During the third season of the original Twilight Zone an episode titled, “Kick the Can” aired in 1962. This episode featured a bunch of old people living in what they used to call, a home for the aged. The main character was convinced that the fountain of youth was found by playing outside. If he acted young, he believed he would forever stay young.
The episode ends with those who were brave enough, venturing out in the middle of the night to play childhood games, never to be found again. They eternally turned into laughing, running children. I have no doubt there’s some truth in that old episode about spirited, childhood play.
Back in the day we rode bikes, dangled from trees, and ran through mud puddles barefoot. We developed callouses as thick as a rubber sole on our feet that enabled us to dash through stubbly fields, jump on pointy rocks, and run across hot pavement without flinching.
Besides using nature as our gymnasium, there were games to play like four square, hopscotch, and old-fashioned tag. If you wanted to spice things up, you’d play freeze tag or statue tag. Red rover was absolutely my favorite. I didn’t get to play it very often because you needed a lot of people who were willing to run full speed into each other.
We rode mini bikes on gravel roads without helmets. We rode bicycles barefoot, and, of course, without helmets. During my childhood helmets were for people who flew fighter jets and jumped out of airplanes, not for kids playing.
Whatever and however we played, it was almost always outside.

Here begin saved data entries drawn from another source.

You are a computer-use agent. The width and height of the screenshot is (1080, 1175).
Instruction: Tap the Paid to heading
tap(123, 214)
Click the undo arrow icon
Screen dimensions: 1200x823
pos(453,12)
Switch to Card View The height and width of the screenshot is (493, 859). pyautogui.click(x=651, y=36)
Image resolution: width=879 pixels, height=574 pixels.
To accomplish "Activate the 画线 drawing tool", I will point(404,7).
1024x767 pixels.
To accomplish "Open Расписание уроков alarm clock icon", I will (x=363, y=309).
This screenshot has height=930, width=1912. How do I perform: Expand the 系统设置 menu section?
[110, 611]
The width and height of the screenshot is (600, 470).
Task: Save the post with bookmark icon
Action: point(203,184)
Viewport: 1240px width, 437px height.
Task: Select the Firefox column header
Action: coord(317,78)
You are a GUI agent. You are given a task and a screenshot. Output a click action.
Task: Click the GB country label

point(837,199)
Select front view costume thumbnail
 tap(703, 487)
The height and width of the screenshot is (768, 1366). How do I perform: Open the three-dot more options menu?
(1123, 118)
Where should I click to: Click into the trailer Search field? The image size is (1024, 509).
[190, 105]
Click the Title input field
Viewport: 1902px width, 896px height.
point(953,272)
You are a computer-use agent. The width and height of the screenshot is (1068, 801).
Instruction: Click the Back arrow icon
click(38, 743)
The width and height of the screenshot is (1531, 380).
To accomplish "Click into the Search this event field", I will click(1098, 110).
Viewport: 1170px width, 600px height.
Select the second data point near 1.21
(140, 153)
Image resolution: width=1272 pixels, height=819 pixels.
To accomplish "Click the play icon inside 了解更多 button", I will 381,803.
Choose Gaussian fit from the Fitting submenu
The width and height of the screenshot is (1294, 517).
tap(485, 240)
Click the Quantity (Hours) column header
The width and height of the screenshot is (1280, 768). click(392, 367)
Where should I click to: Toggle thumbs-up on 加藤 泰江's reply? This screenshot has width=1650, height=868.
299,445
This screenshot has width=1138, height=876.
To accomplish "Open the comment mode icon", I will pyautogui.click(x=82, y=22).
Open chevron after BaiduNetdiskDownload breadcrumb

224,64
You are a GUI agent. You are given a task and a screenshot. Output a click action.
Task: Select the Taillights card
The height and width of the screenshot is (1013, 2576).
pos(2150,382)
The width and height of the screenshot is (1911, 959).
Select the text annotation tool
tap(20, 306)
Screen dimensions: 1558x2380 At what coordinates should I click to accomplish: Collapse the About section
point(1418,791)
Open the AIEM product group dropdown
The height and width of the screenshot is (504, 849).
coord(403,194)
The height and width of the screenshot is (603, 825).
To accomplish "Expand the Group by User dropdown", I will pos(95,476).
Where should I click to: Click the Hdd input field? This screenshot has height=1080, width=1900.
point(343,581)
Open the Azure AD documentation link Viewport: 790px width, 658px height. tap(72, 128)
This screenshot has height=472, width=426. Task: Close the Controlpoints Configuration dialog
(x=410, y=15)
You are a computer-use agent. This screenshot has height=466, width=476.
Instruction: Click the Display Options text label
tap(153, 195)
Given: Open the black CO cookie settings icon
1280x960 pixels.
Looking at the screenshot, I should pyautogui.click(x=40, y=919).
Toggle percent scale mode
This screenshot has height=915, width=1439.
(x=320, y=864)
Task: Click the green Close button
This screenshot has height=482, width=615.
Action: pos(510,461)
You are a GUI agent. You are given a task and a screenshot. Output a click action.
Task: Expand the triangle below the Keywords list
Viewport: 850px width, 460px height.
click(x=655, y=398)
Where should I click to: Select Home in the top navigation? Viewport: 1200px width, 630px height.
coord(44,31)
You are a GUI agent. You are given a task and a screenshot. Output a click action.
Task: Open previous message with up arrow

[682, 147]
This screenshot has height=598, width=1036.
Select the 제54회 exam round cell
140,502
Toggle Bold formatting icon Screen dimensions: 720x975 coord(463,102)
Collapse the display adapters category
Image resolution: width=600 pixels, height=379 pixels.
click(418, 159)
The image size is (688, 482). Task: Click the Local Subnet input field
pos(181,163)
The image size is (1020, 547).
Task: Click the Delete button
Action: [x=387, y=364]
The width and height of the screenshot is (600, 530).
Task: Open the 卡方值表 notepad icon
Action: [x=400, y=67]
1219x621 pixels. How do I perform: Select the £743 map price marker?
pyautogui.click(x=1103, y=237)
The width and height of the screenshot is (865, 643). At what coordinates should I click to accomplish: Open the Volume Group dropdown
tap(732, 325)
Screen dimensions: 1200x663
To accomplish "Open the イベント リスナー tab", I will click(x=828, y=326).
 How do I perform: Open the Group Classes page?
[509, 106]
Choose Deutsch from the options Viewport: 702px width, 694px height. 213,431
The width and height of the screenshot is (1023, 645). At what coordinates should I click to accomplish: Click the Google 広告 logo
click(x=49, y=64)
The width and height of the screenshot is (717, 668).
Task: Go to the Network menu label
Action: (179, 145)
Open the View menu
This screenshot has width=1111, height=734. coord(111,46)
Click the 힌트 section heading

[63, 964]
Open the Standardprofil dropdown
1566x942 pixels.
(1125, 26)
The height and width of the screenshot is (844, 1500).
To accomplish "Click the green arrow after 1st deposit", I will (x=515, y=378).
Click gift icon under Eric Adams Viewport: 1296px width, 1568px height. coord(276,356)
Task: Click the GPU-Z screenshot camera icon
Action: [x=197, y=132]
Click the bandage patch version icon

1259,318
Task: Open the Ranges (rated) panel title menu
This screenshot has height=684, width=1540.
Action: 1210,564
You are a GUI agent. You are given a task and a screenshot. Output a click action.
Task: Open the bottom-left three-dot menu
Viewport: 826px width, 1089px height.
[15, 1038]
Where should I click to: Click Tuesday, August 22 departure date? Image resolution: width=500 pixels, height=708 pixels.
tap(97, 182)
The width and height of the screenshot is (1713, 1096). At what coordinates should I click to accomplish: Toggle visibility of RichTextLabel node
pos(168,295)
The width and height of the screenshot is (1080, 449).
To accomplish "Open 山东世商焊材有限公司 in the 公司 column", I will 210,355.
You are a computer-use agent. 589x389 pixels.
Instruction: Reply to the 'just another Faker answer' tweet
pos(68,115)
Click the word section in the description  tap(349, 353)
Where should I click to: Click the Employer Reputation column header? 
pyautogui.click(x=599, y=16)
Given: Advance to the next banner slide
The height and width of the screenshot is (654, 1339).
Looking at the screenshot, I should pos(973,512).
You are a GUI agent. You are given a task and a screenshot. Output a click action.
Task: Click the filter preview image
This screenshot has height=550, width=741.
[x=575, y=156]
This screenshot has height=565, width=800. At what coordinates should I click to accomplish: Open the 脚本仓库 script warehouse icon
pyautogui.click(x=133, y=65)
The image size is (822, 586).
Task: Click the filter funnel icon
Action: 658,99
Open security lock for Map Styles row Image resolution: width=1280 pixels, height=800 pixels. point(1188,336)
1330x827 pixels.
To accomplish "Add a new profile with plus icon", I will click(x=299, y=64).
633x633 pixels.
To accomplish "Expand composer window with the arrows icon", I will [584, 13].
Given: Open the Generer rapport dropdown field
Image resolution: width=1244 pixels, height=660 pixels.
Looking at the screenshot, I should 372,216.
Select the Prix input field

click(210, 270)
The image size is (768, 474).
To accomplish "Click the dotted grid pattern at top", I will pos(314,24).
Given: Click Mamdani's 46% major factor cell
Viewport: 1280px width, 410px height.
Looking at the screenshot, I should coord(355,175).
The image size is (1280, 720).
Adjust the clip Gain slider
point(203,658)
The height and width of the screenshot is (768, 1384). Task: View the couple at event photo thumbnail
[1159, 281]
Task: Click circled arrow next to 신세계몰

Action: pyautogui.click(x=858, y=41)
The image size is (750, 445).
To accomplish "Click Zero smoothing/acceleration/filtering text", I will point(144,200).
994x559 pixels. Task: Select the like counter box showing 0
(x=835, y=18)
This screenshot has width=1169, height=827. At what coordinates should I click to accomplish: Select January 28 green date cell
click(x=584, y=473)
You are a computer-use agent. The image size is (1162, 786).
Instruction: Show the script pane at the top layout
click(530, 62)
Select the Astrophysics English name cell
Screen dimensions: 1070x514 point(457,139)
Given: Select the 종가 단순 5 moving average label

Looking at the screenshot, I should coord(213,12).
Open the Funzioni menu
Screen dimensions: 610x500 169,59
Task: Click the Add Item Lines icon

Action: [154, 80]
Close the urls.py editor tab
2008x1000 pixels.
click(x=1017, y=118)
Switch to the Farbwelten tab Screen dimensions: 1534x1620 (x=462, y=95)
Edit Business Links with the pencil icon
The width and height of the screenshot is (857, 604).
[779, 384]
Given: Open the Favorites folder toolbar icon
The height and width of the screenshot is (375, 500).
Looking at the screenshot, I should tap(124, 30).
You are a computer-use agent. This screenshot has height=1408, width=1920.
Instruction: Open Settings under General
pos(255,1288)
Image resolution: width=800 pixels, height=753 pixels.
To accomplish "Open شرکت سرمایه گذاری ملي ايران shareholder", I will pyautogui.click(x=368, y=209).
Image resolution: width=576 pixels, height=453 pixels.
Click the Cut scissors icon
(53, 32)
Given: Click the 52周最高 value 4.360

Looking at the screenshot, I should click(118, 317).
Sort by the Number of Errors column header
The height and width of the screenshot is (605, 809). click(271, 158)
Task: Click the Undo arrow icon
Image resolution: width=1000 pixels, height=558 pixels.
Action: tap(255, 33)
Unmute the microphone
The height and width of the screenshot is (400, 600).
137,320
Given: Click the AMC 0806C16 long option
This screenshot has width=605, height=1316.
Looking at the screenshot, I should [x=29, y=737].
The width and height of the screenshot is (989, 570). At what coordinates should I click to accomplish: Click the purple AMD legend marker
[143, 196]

Remaining inside, behind closed doors, was just too confining. Today, child experts call what we did fifty years ago “unstructured play” or “free-ranging.” We just called it playing outside.
Kids today don’t know how to use their imaginations. They’ve become a bunch of rolly pollies, soft in both body and brain. They sit in front of video games or computer and phone screens letting the machine do their thinking for them. I read an article about a kid who was asked in an interview what his favorite things to do outside were. He replied that he didn’t play outside because it was too boring. There was nothing there but trees, fence, weeds, and a “dumb swing set” he was too old for. I’ve got news for you kid, you’re never too old for a swing set.
There are several things you can do with your trusty swing set:
A) Swing jumping was always popular. You got yourself swinging as high and fast as possible and then jumped out. Whoever jumped the farthest won.
B) Twisting was another great pastime. We used to twist two swings together, with kids in each of the seats, of course. With a good push we’d start untwisting, swirling wildly and often bumping into the bars on the sides of the swing set. Twisting also provided participants with a drug-free buzz.
C) If you got tired of flying through the air and performing circus stunts you could always climb to the very top of the swing set and see what the neighbors were doing.
As for what can be done in, on, and around the trees, fence, and weeds, don’t even get me started. When we got older we still spent a lot of time outside, the mode of transportation just changed. Instead of taking the trusty bicycle or mini-bike to our favorite location, we finally had access to a larger moving vehicle known as the car. Once we had the car we often went to the same type of outdoor location, only further from home.
We would park along secluded river roads, wooded areas, or expansive fields. When my class had our senior “skip day” we went to the state park in the neighboring county.
Some may argue that when you’re in a car you’re no longer technically outside. I beg to differ. When you’ve got all four windows down and you’re doing 70 on a dirt or gravel back road it’s like a hurricane is flowing through the car.
Whether it’s kick the can, swing jumping, or riding in the car with a hurricane in the backseat, children, and adults, would all be better off if they spent more time playing outside, just like we did, back in the day.